Mortality from Pulmonary Hypertension in the Pediatric Cardiac ICU
Emily Morell, Michael Gaies, Jeffrey R. Fineman, John R. Charpie, Rohit Rao, Jun Sasaki, Wenying Zhang, Garrett Reichle, Mousumi Banerjee, Sarah Tabbutt
Abstract
Abstract Rationale Patients with pulmonary hypertension (PH) admitted to pediatric cardiac ICUs are at high risk of mortality. Objectives To identify factors associated with mortality in cardiac critical care admissions with PH. Methods We evaluated medical admissions with PH to Pediatric Cardiac Critical Care Consortium institutions over 5 years. PH was standardly defined in the clinical registry by diagnosis and/or receipt of intensive care–level pulmonary vasodilator therapy. Multivariable logistic regression identified independent associations with mortality. Measurements and Main Results We analyzed 2,602 admissions; mortality was 10% versus 3.9% for all other medical admissions.

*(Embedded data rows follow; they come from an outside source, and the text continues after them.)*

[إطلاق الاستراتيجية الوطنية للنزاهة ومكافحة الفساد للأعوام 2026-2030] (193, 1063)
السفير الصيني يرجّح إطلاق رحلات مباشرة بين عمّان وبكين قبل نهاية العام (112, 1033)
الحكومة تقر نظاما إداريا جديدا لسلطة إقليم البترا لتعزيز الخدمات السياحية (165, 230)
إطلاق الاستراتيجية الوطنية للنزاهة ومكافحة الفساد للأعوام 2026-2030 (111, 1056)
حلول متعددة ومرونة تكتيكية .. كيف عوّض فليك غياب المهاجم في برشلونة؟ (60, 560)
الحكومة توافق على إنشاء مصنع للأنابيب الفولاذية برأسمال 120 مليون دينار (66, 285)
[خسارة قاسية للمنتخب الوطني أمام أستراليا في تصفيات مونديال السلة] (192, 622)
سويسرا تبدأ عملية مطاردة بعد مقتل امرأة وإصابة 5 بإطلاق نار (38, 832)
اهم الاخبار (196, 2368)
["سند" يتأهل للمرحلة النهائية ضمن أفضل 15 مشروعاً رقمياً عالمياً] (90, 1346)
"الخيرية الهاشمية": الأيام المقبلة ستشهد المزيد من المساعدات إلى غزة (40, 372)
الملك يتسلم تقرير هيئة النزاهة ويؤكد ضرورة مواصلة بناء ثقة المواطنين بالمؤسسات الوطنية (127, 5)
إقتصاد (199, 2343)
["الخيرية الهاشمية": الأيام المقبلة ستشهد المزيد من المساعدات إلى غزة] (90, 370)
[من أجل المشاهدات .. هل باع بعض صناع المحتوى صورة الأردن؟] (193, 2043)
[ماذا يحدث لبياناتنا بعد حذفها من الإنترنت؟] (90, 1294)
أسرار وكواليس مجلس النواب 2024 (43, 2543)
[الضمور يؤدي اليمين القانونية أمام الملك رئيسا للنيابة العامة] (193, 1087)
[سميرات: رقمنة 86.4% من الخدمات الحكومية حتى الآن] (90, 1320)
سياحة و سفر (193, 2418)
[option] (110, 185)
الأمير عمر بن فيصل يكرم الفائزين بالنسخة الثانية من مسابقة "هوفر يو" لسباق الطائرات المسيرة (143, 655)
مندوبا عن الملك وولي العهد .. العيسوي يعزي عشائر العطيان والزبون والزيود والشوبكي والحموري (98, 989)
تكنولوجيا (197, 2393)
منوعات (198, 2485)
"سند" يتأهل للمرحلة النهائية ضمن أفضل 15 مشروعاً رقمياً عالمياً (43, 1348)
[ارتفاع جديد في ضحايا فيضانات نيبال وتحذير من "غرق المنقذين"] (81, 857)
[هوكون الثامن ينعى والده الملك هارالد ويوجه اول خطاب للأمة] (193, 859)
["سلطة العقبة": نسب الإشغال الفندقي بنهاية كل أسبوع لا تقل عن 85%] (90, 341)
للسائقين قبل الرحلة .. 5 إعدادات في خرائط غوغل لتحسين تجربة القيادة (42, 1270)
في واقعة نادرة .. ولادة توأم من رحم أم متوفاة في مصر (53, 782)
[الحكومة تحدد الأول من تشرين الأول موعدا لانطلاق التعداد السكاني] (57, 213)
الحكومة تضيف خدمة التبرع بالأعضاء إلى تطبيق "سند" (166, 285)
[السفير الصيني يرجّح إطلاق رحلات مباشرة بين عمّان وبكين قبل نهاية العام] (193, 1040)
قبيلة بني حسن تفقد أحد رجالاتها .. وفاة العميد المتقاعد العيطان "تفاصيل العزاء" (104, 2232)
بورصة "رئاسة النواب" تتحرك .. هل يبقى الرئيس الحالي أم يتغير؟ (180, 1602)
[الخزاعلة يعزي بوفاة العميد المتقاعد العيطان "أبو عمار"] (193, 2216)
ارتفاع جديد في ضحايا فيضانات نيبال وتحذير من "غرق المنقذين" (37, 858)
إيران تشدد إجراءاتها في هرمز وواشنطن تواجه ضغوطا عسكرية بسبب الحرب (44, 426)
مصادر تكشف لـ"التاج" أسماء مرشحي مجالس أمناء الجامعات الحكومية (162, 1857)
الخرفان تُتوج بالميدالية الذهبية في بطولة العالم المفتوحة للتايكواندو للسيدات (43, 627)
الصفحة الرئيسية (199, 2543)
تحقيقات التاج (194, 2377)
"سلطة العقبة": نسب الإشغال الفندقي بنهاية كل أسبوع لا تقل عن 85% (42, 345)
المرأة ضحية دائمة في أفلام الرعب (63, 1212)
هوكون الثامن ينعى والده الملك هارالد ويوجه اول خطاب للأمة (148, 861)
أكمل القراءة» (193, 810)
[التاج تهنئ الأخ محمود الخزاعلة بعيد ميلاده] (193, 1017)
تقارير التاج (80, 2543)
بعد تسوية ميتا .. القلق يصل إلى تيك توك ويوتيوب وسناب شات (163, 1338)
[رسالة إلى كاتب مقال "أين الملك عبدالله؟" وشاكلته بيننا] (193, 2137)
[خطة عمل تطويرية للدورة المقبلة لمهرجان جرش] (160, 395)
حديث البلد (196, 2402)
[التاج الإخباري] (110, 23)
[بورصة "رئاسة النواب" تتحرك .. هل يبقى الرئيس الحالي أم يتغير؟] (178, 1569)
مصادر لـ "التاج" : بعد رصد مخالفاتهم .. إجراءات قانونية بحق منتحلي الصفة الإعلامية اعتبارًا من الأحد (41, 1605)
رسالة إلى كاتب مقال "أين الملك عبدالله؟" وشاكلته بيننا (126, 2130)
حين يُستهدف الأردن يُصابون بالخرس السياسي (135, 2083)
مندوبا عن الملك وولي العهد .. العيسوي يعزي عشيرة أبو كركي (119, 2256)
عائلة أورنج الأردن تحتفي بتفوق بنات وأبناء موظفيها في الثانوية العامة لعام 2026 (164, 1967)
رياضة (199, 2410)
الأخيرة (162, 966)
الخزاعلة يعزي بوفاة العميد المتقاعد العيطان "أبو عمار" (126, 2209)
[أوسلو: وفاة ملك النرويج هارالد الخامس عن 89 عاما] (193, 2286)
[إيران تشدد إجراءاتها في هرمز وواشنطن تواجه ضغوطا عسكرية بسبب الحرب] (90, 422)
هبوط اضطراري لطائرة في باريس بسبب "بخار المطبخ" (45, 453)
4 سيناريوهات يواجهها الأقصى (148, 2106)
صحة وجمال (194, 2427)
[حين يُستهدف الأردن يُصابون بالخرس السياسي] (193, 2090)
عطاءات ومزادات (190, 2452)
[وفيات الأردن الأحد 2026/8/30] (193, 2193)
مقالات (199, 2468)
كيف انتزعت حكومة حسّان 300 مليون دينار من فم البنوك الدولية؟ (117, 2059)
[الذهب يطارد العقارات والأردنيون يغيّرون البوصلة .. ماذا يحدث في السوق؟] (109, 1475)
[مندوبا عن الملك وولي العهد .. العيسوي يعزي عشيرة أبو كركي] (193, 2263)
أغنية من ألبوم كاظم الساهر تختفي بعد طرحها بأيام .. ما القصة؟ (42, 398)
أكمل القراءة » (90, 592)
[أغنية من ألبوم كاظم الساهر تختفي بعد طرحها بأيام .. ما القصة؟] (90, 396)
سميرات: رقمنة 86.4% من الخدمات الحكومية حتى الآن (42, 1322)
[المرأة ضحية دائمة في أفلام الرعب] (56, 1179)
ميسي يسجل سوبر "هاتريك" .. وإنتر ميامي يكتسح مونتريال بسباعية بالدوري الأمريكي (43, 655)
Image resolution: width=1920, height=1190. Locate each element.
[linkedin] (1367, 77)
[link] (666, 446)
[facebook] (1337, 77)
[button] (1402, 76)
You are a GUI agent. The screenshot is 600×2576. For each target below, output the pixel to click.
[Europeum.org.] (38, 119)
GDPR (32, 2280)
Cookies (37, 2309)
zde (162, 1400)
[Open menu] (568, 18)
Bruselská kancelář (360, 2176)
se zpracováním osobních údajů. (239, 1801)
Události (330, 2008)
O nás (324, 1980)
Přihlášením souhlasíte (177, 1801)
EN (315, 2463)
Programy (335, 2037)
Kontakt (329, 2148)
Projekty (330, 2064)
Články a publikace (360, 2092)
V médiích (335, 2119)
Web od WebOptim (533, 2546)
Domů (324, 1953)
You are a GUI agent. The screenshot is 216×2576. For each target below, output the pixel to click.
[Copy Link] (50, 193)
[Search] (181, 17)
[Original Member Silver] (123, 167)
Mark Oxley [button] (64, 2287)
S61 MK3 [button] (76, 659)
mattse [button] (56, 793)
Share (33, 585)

Covariates most strongly associated with mortality included invasive ventilation (adjusted odds ratio, 44.8; 95% confidence interval, 6.2–323), noninvasive ventilation (19.7; 2.8–140), cardiopulmonary resuscitation (8.9; 5.6–14.1), and vasoactive infusions (4.8; 2.6–8.8). Patients receiving both invasive ventilation and vasoactive infusions on admission Days 1 and 2 had an observed mortality rate of 29.2% and 28.6%, respectively, compared with <5% for those not receiving either. Vasoactive infusions emerged as the dominant early risk factor for mortality, increasing the absolute risk of mortality on average by 6.4% when present on admission Day 2. Conclusions Patients with PH admitted to pediatric cardiac critical care units have high mortality rates. Those receiving invasive ventilation and vasoactive infusions on Day 1 or Day 2 had an observed mortality rate that was more than fivefold greater than that of those who did not. These data highlight the illness severity of patients with PH in this setting and could help inform conversations with families regarding the prognosis.